As in https://github.com/xarray-contrib/xbatcher/issues/87#issuecomment-1240466368

Now available in zarr-python 2.13.0a2 for testing.

joshmoore avatar Sep 08 '22 09:09 joshmoore

Should add 2.13 final is out as well

jakirkham avatar Sep 29 '22 20:09 jakirkham

As an update, we need more upstream work in Xarray: https://github.com/pydata/xarray/pull/8100

and some work to dask to get that to work (see the notebook)

@negin513 This should be OK to try on derecho now. Dask will not work, but everything else should.

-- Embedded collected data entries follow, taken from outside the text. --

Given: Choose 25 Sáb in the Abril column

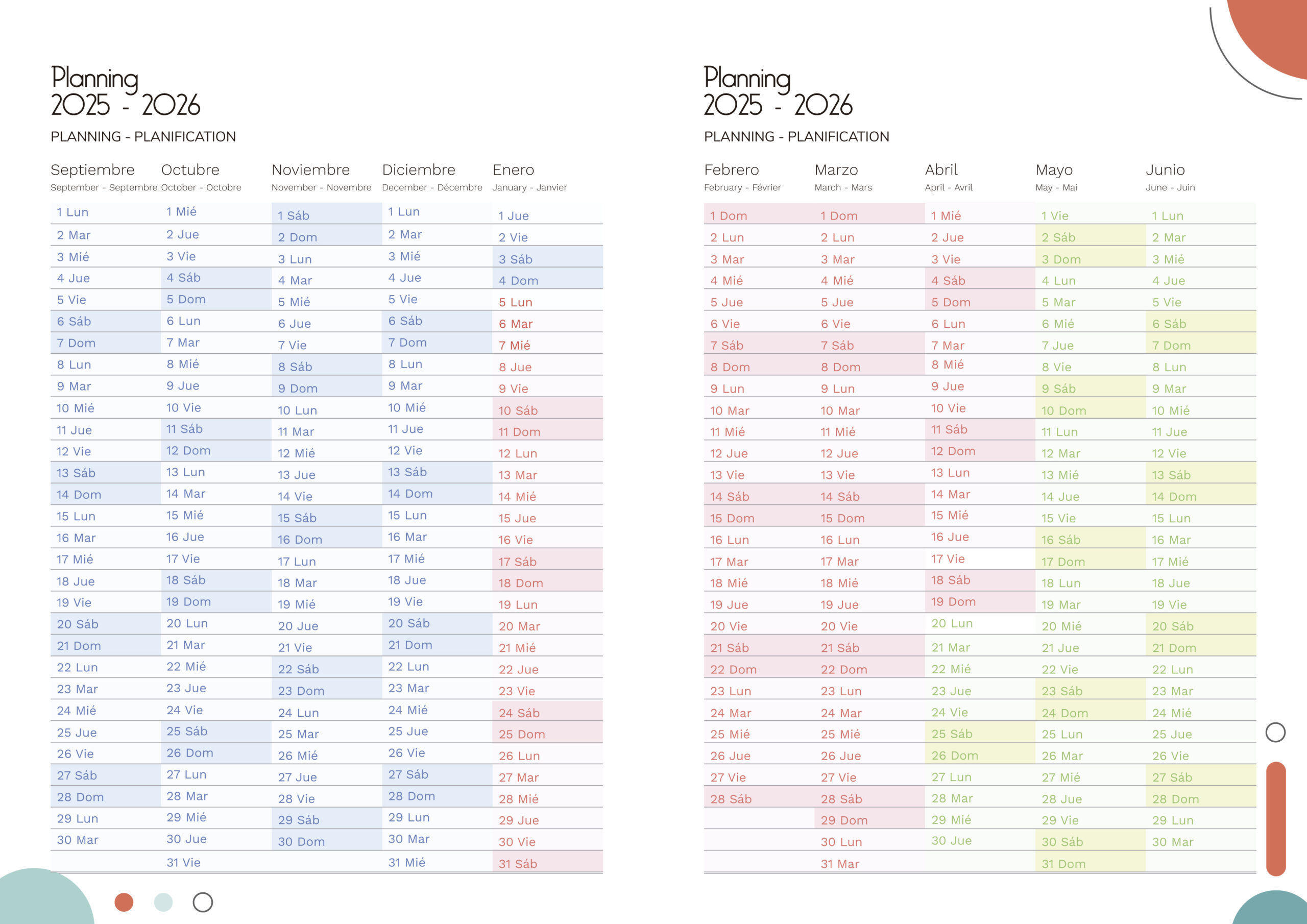Looking at the screenshot, I should (952, 734).
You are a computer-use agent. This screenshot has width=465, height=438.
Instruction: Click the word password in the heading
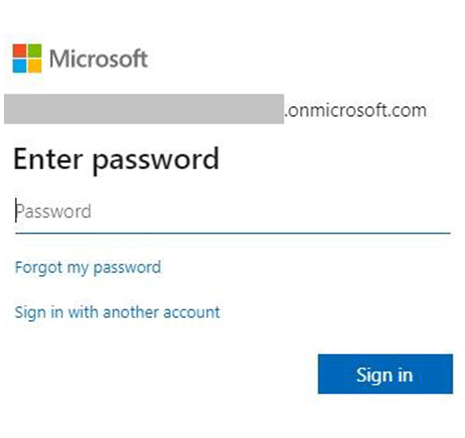tap(155, 161)
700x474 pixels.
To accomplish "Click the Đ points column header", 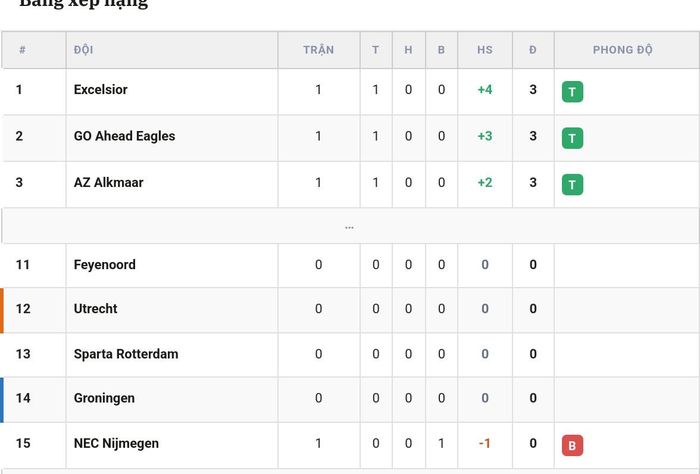I will tap(533, 50).
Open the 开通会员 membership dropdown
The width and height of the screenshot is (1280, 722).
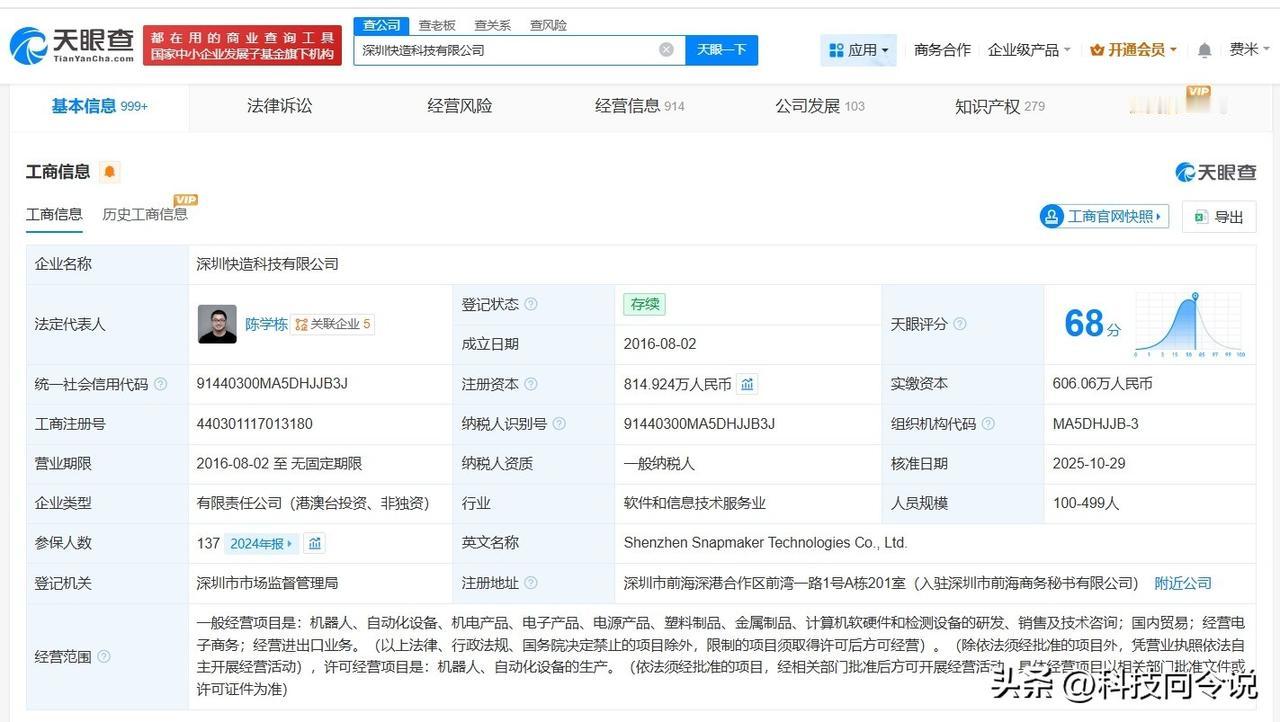tap(1133, 50)
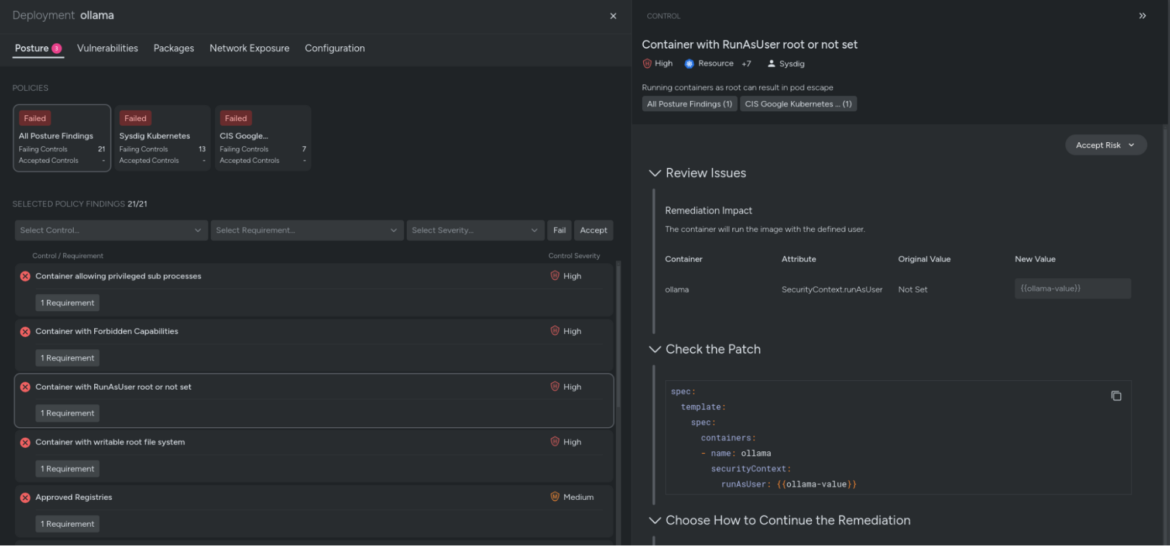This screenshot has width=1170, height=546.
Task: Click the Accept Risk button
Action: (1106, 145)
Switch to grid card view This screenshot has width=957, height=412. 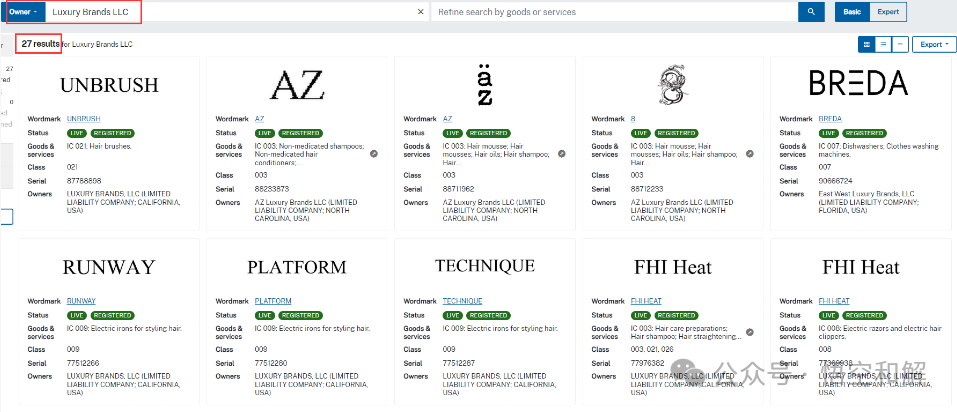coord(866,44)
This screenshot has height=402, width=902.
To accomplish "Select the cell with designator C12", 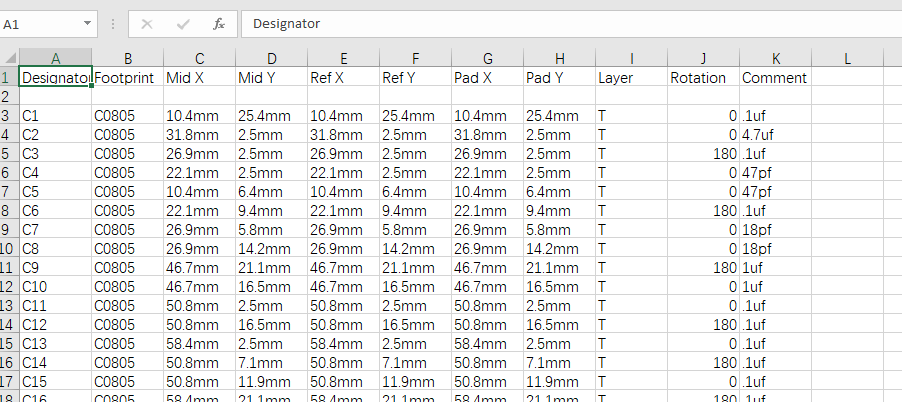I will click(55, 324).
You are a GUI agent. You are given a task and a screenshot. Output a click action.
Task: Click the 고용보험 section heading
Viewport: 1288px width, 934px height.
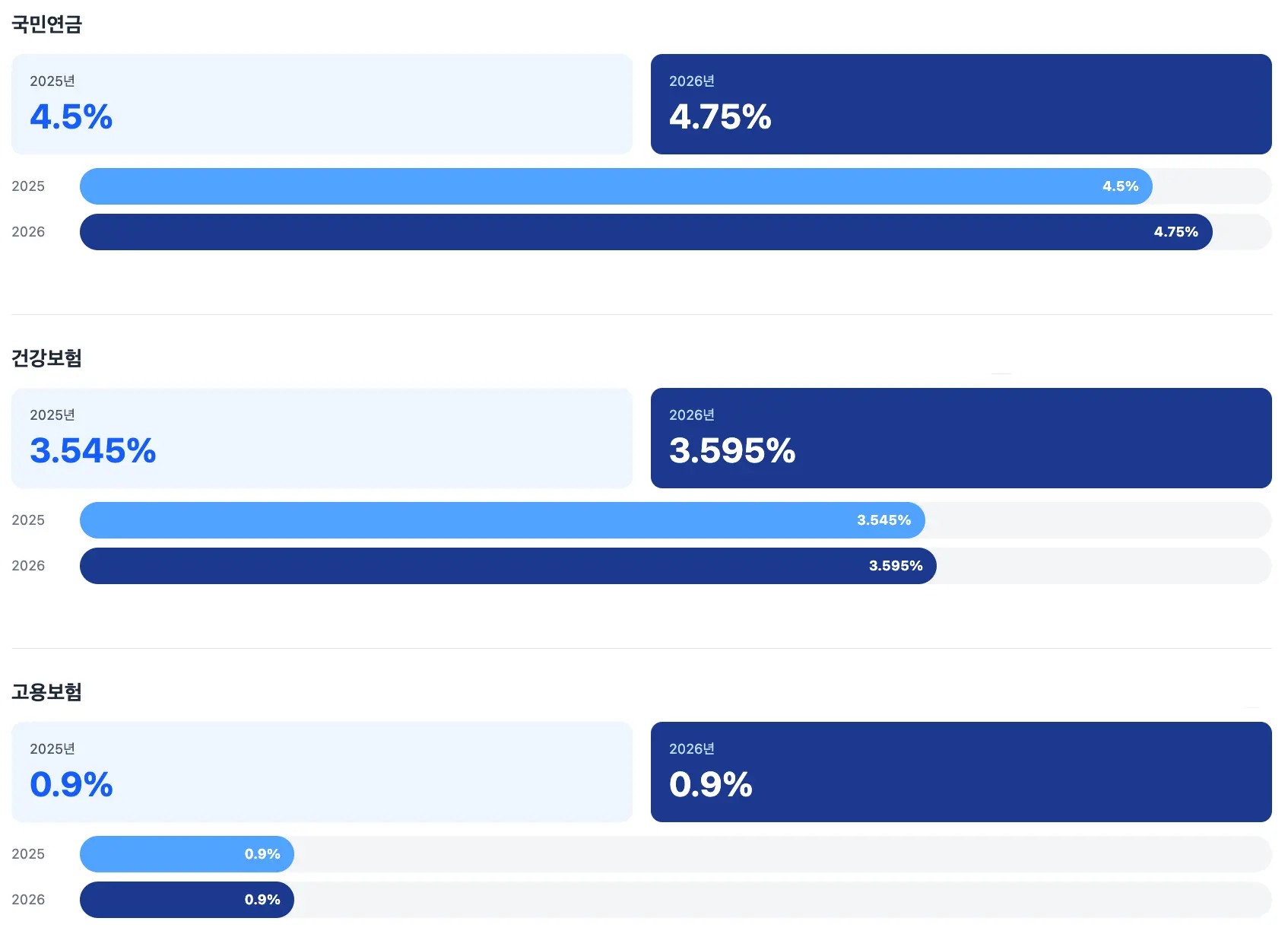pos(46,692)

dcherian avatar Aug 22 '23 18:08 dcherian

Cool blogpost @weiji14 ! Where are you running your ERA5 benchmark?

This kvikio engine can be optimized quite a bit given the work we (Earthmover) have recently done on the Xarray Zarr backend. There's a number of unnecessary metadata reads that can be removed.

dcherian avatar Mar 27 '24 21:03 dcherian

Cool blogpost @weiji14 ! Where are you running your ERA5 benchmark?

Thanks! I'm running the benchmark locally on my laptop (with an RTX A2000 8GB GPU), see also https://github.com/zarr-developers/zarr-benchmark/discussions/14, and I've got a few more extra technical details mentioned at my own site https://weiji14.github.io/blog/when-cloud-native-geospatial-meets-gpu-native-machine-learning :wink:

This kvikio engine can be optimized quite a bit given the work we (Earthmover) have recently done on the Xarray Zarr backend. There's a number of unnecessary metadata reads that can be removed.

Yes, I saw https://earthmover.io/blog/cloud-native-dataloader, and think a lot of the pieces are coming together. We really should wrap up this PR at some point, I'd be happy to give this another review if you'd like to push more changes on this branch.

weiji14 avatar Mar 27 '24 22:03 weiji14